The boy was not there. Jemma wandered in and picked up a white angora teddy bear, idly combing its long hair with her fingers. The volunteer was one of the most creative replicators in the hospital, making candy more fantastic than anything from the fevered imagination of Willy Wonka, and bears with long white hair or dancing feet and dancing eyes, or who would moan at you from the utmost depth of their affection. She replaced the bear, though there was no such thing as stealing from the shop. “Do you like it?” the slow, quiet man would ask if you touched something or looked at it twice. “Then take it. It is for you.”

She was not sure exactly why she felt compelled to pursue this child. Rob pointed out that he was probably doing fine, and would come forward if he should ever need taking care of. Breaking and entering might very well be a sign of self-sufficiency, Jemma admitted, but still she felt like she had to find him. Not to justify herself in the face of his rude accusation, though she imagined herself detailing to him all the reasons she was in fact not a junkie whore. She had a sense that there was something wrong with him, something she or someone must address, entirely aside from his bad behavior. But she could not say what this was. “You’re neurotic,” Vivian said, “which is okay.” Other people prayed or broke down at regular intervals or lost themselves in the rigors of the PICU: Jemma worried in her gut about a possibly imaginary child. “I’m fucking crazy,” Jemma said to Vivian, but that had nothing to do with this kid.

She searched randomly, ward by ward, camera always ready, and finally saw him in a research wing of the sixth floor. There were fifteen rooms set aside, down their own special corridor, for patients who were enrolled in clinical trials. The research ward, like the rest of the hospital, was full, nurses continuing to execute the protocols because Dr. Snood insisted on it. It would have been a sort of defeat, to abandon the studies only because the principle investigators had all perished.

After peeking in on the fifteen patients and the two nurses, neither of whom gave her a second look, she turned to leave the ward, and saw him standing at the end of the hall. He made a gesture at her, nothing as simple as a single finger — he kicked out a foot and threw out both hands and twisted his head, but she knew what it meant: Fuck you—then fled, too quick for her to get a good picture.
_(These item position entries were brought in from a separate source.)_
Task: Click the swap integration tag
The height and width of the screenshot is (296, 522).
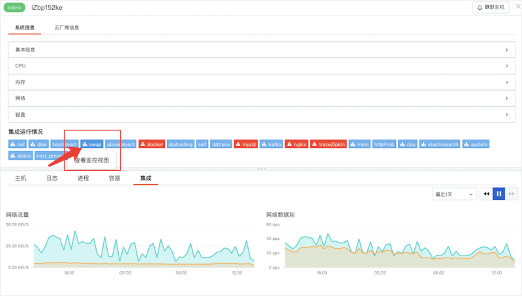Action: (x=92, y=144)
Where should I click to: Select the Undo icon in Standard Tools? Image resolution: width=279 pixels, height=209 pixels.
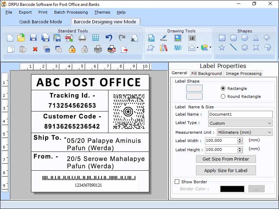coord(109,37)
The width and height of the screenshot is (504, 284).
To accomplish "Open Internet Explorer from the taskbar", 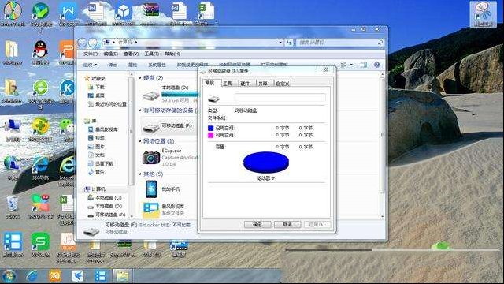I will [x=32, y=276].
All she caught was the end of his leg and his shoe. She looked for a long time on the sixth floor, but could not find him again, not there and not on any of the higher floors, though she hunted slowly and carefully. It was past two when she came to the roof garden. She climbed the sycamore tree and reclined in the lower branches.
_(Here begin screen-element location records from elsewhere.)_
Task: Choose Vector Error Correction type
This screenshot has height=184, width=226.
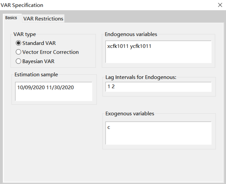Action: (18, 52)
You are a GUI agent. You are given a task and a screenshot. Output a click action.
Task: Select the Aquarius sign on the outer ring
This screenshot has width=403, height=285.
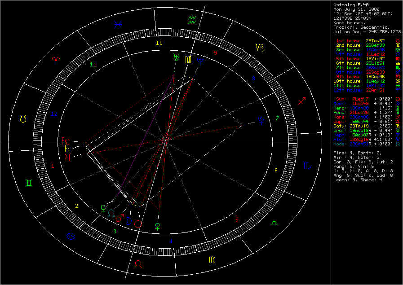[x=192, y=19]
The garden was always quiet. Jemma wanted the singing of crickets, but there were no insects, no birds, no spiders or worms, only the grass, flowers and bushes, and the very climbable tree. She lay with the camera in her lap, looking out at the dark water, calm and flat. The moon was not yet up, the sky was full of stars. She looked into her lap at the camera, flipping through its memory to get to the picture of the boy. There was the rash of erythema migrans; some dramatically clubbed fingers that she knew belonged to the pudgy CF boy who had his eye on Cindy Flemm; the tamale lady solemnly presenting her product; Brenda squinting and looking irritated; Rob sleeping; a picture of Vivian and Ishmael. Jemma had run into them on the fourth floor. “Oh, it’s the cruise photographer!” Vivian said. “Take our picture, lady.” They posed in front of a giant photograph of the lost landscape of Hawaii, blocking out a pair of island children at play in the sand. Vivian grabbed Ishmael around the waist and pulled him tight against her. In the picture they seemed to be standing on dry land, and looked like honeymooners.

Then there was the shoe. Jemma fiddled with the camera controls, isolating and enlarging the view, thinking it might yield some information, but all she saw was the brand and the grime, the worn tread. He was not wearing any socks. She looked up from the camera into the sky.